Problem.
Please write out exactly the line containing "You are a computer-use" below and every line after it, through the last one, but leave out any pictures.

(Data for processing Opens)

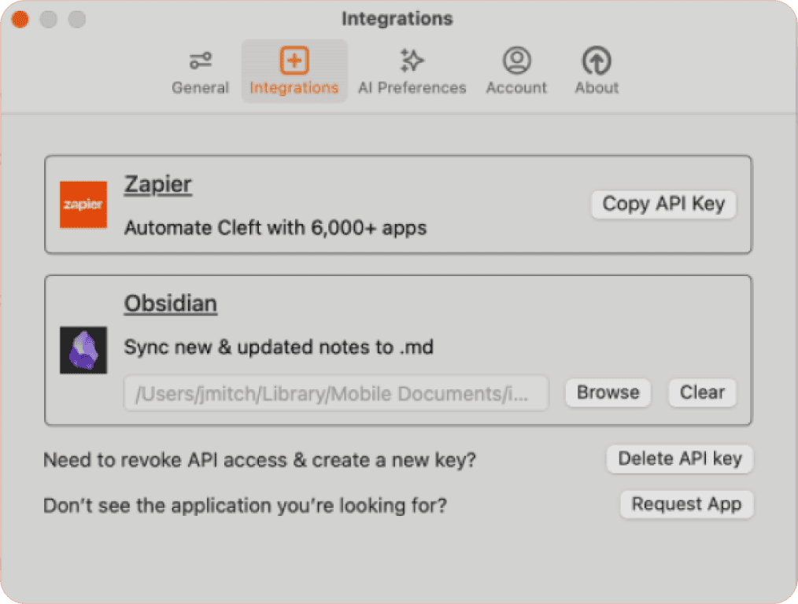The width and height of the screenshot is (798, 604).
Task: Click Delete API key
Action: click(679, 459)
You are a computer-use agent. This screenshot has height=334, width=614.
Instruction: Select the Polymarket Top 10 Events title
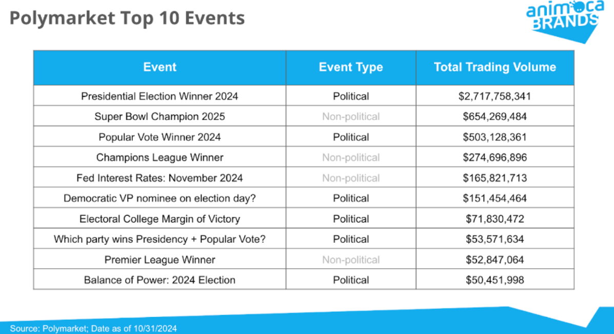[x=127, y=19]
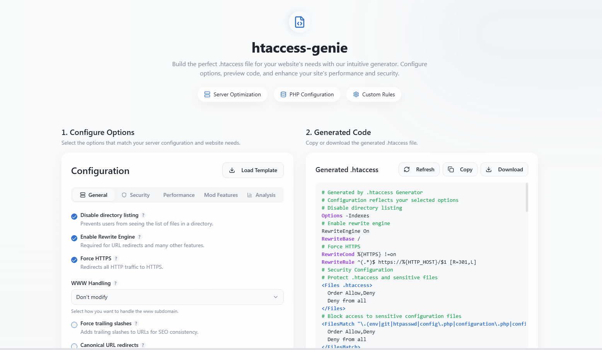Uncheck Disable directory listing
Screen dimensions: 602x350
74,217
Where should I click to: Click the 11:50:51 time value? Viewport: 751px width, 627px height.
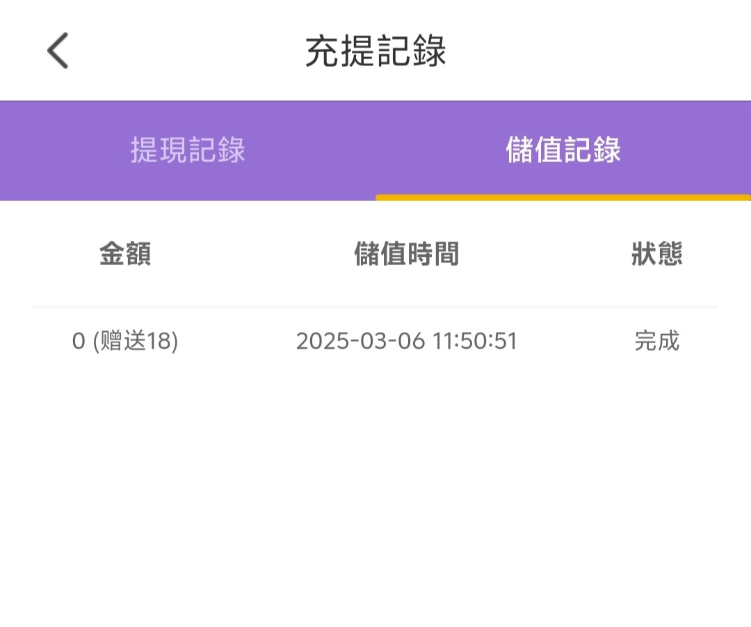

(Data for processing Closes)

Solution for this problem.
You are a computer-use agent. This screenshot has height=334, width=614.
Instruction: Select the Polymarket Top 10 Events title
[x=127, y=19]
Uncheck Disable directory listing
Screen dimensions: 602x350
74,217
Where should I click to: Click the 11:50:51 time value? Viewport: 751px width, 627px height.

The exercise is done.